- What you will do -
In the items below, rewrite the lines from the one with "928x696 pixels." up to and including the one with "will (x=464, y=557).", changing "accomplish" to "complete" and leaving everything else as it is; return only those lines.

- Dataset -
'''

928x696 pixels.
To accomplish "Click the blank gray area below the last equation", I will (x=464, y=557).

'''
'''

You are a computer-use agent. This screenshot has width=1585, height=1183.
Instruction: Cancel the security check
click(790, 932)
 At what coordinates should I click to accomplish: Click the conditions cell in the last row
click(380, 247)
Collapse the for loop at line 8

'''

- The response -
928x696 pixels.
To complete "Click the blank gray area below the last equation", I will (x=464, y=557).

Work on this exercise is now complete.